Dave Jensen writes the popular "Tooling Up" column for monthly career tips and techniques on the AAAS Science Careers website. In addition to his work for the AAAS, his monthly column "Managing Your Career" has been visible in biotech industry trade journals for twenty years. His column ran for twelve years in BioPharm and is now in each issue of Contract Pharma where he is Contributing Editor.
Mr. Jensen has published over 300 articles on management and personal development topics for these journals along with regular features in Genetic Engineering News and various magazines published by the American Chemical Society or the American Society for Microbiology. Mr. Jensen has delivered seminars and workshops in industry meetings internationally, including keynote presentations at career events held by the National Cancer Institute, Johns Hopkins University, UNC Chapel Hill, Vanderbilt, University of Rochester, UCSF and the California State University Program for Education and Research in Biotechnology (CSUPERB).
Dave Jensen is Managing Director at Kincannon & Reed, a top global retained search firm in the life sciences. Previously, he was founder and Managing Director of CareerTrax Inc. (CTI, Sedona, AZ). Prior to the launch of CareerTrax in 2001, Jensen was the CEO of Search Masters International, a biotechnology executive search practice founded in 1985. Prior to 1985, Jensen established a life sciences practice for Govig and Associates (Phoenix, AZ). He is a board member at ProActive BioProducts Inc. and on the Editorial Advisory Board of the Journal of Commercial Biotechnology.

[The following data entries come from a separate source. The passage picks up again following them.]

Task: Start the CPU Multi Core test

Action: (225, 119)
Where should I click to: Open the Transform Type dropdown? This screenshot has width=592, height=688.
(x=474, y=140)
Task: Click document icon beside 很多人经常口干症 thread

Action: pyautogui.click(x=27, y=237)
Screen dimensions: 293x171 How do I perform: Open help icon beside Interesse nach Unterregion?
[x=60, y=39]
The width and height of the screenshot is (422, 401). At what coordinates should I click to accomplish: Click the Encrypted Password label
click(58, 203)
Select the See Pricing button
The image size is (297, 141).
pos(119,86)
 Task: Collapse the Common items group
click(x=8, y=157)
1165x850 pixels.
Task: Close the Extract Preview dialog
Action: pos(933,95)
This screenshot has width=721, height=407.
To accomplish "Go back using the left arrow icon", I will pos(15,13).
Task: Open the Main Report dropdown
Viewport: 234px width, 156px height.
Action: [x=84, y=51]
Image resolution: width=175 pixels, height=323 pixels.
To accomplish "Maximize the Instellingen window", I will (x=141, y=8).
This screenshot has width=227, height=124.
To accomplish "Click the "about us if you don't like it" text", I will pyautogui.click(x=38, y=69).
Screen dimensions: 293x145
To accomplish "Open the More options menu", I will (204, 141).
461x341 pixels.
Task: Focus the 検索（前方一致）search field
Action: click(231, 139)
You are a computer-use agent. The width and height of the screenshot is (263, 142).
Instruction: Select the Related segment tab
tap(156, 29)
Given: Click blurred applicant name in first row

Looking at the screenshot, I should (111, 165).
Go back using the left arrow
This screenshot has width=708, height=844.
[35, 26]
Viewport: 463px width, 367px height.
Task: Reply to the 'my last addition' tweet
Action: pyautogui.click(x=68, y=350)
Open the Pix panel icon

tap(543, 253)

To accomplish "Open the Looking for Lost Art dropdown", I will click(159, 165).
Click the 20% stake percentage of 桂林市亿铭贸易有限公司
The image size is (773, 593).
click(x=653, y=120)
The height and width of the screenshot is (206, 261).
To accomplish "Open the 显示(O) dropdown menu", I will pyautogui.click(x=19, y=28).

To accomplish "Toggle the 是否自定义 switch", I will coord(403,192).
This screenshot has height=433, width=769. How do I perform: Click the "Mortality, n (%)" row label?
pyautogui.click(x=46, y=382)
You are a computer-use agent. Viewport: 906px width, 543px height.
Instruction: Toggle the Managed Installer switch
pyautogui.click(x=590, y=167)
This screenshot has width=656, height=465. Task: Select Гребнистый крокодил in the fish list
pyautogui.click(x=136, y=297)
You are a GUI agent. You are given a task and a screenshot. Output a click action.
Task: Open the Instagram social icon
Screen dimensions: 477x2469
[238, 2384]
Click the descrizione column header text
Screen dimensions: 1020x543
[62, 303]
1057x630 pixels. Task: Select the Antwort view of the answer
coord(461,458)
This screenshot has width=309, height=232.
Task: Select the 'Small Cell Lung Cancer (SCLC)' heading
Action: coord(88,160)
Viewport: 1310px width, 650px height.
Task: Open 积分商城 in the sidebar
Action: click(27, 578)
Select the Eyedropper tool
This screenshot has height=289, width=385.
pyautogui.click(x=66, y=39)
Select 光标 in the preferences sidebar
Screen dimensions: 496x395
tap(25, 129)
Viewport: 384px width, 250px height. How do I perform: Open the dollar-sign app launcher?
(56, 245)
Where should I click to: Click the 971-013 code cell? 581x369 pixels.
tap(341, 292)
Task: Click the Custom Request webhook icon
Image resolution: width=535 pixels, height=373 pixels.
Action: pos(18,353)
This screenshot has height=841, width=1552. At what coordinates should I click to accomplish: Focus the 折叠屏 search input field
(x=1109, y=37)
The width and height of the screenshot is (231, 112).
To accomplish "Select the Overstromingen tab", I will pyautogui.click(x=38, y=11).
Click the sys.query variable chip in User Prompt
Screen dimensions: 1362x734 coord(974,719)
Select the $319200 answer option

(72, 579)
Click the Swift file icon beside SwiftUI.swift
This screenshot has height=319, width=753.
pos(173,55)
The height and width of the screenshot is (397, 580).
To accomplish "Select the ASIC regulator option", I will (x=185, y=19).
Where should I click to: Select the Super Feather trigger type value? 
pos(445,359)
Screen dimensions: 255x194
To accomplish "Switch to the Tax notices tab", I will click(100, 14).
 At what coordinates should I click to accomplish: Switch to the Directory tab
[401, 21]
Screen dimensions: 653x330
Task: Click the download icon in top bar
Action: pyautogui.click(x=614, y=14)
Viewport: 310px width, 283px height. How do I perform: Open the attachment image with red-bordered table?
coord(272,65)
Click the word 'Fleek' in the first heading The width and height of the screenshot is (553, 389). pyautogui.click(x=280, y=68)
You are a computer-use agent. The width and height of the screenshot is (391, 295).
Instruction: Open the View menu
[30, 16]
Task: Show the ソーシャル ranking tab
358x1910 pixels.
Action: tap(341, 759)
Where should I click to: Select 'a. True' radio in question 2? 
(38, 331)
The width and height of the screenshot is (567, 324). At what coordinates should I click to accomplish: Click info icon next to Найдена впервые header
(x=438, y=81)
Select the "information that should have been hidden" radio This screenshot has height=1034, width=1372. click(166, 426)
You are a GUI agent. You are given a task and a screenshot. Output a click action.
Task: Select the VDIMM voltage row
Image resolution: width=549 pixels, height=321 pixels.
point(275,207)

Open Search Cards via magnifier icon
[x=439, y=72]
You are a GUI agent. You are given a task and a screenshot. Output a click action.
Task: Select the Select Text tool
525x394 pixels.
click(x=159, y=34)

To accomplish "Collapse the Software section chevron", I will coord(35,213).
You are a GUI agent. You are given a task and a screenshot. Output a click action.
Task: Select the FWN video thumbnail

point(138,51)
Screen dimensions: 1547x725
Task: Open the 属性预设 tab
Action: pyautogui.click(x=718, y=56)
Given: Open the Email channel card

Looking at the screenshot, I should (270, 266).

I work for Synopsys, Inc., a world leader in providing software, intellectual property, and design services for semiconductor design, verification, and manufacturing. I am currently a Senior Design Consultant, using my knowledge of my company's software to help semiconductor companies solve their design challenges on a contract basis. I've been with my company for nine years, although there was one short gap in in my employment after a corporate merger. This position represents a significant career change for me, as my previous experience includes six years teaching chemical engineering and four years serving as a chemical process engineer in a major nickel/copper metal refinery.
I began my academic studies at the Colorado School of Mines, earning B.S. degrees in both chemistry and extractive metallurgical engineering. After a stint at the nickel plant I returned to school, getting a Master's in chemical engineering from Lamar University. I then continued on to the University of Texas for my doctorate, which was earned under the direction of Keith Johnston. A one-year post-doc with Joe DeSimone at UNC-Chapel Hill preceded my faculty appointment at the University of Toledo. I was previously licensed as a Registered Professional Engineer, but have allowed my license to expire.
I am a neurobiologist working in R&D at a large biopharma company in Europe. Before moving to industry, I completed a Ph.D. in Spain, my home country, and a postdoc in Canada as an EMBO Fellow. During that period I was very active in advocacy, trying to improve working conditions and career development training for postdocs. I then survived a complicated job search that combined the tricky postdoc-to-industry transition with the challenges of a long-distance job search. This took me to my current job in neuroscience drug discovery at UCB Pharma in Belgium, where I help projects progress through the initial stages of their development. Following my interest in open innovation and collaborative business models, I head the Technology and Innovation efforts at the Dravet Syndrome Foundation in Europe, a non-profit organization dedicated to finding a cure for a severe form of childhood epilepsy. I'm also very interested in professional development and have been a member of the Science Careers forum under different pseudonyms since I was a graduate student.
During my Ph.D. studies in Immunology, I was recruited to a startup company. After a few years the company ran out of cash, but I was fortunately able to join a different startup, as the first person employed by the company. That company grew and now has products registered in Europe and the United States. Working for small startups has given me experience working with multiple different tasks, including research, clinical studies, regulatory affairs, intellectual property, and sales, amongst others. After a few years as the head of a small research group in the second startup, I was recruited to my current position working for a U.S.-based biotechnology company as their head of research and development at a site in Europe. The company is currently expanding relatively quickly in different parts of the world. I have a wife and three children, so I have some experience combining career and family life, as well as a good understanding of the complications that working across different time zones adds to this.